Following the French Revolution, the town council initially met in a house, which has since been demolished, on the corner of Avenue de l'Europe and Rue Cristino Garcia.

In the early 1880s, the council led by the mayor, Henry-Eugène Cocqueteaux, decided to commission a combined town hall and school. The site they selected was on the north side of Avenue de l'Europe. The new building was designed by Auguste Magne in the neoclassical style, built in brown brick and was officially opened in 1883. The design involved a symmetrical main frontage of 15 bays facing onto the street. It was laid out in three sections: a two-storey central block of five bays, a pair of single-storey connecting blocks of two bays each, and a pair of two-storey end blocks of three bays each. The central bay featured a square-headed doorway on the ground floor, a segmental headed French door with a stone balcony on the first floor and a clock above. The other bays were fenestrated by square-headed windows on the ground floor and by segmental-headed windows on the first floor. The central block contained the municipal office, while the left-hand wing accommodated the boys' school and the right-hand wing accommodated the girls' school. After the building was no longer required for municipal use, it continued to serve as a school, becoming known as the Jules Ferry Middle School, before being converted for use as the Médiathèque Maurice Genevoix in 1993.

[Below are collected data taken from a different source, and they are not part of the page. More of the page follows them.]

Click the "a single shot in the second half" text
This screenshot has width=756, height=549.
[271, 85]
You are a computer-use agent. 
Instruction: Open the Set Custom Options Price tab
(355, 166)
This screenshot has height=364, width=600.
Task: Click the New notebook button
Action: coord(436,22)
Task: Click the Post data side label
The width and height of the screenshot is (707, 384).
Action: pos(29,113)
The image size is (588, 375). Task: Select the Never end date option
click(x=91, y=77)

In the early 19th century, the council led by the mayor, Charles Marret, decided to acquire a dedicated municipal building. The building it selected was the Hôtel de Mézières on the south side of Avenue de l'Europe. The building had been commissioned by the local seigneur, Joseph Florent Le Normand de Mézières et les Eaubonnais. It had been designed by Claude Nicolas Ledoux in the neoclassical style, built in ashlar stone and had been completed in 1767. The design involved a symmetrical main frontage of five bays facing onto the street. The central three bays were canted outwards and contained a doorway on the ground floor. The building was fenestrated by casement windows. It remained in the Normand de Mézières family until 1802, when it was acquired by a lawyer, Pierre Ollivier-Descloseaux.

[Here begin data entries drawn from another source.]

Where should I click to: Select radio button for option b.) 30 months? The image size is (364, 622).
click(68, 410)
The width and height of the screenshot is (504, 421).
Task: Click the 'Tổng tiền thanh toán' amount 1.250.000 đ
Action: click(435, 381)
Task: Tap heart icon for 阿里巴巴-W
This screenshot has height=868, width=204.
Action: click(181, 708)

It was then owned by a variety of people before being acquired by a banker, Charles Frédéric Georges Goguel, in 1880, by Société Bernheim in the early 19th century and by the council in January 1913. After the building was no longer required for municipal use, it was converted for commercial use and, as of 2026, accommodated the Charles Perrault International Institute on the first floor. It was also made available for visual arts exhibitions.

In the early 1970s, following significant population growth, the council led by the mayor, André Petit, decided to commission a modern town hall. The site they selected was on the corner of Rue d'Enghien and Rue Jeanne d'Arc. The new building was designed in the Brutalist style, built in concrete and glass and was completed in 1976.

The design involved a symmetrical main frontage facing onto the corner of the two streets. It featured a podium containing the Salle des Fêtes (ballroom) at basement level, a recessed glass frontage incorporating the main entrance on the ground floor with a concrete parapet above, a recessed glass frontage on the first floor with another concrete parapet above, and a glass-fronted concrete box on the second floor. A programme of works to restore the façade of the building, involving the application of a new weatherproof coating, was initiated in October 2025.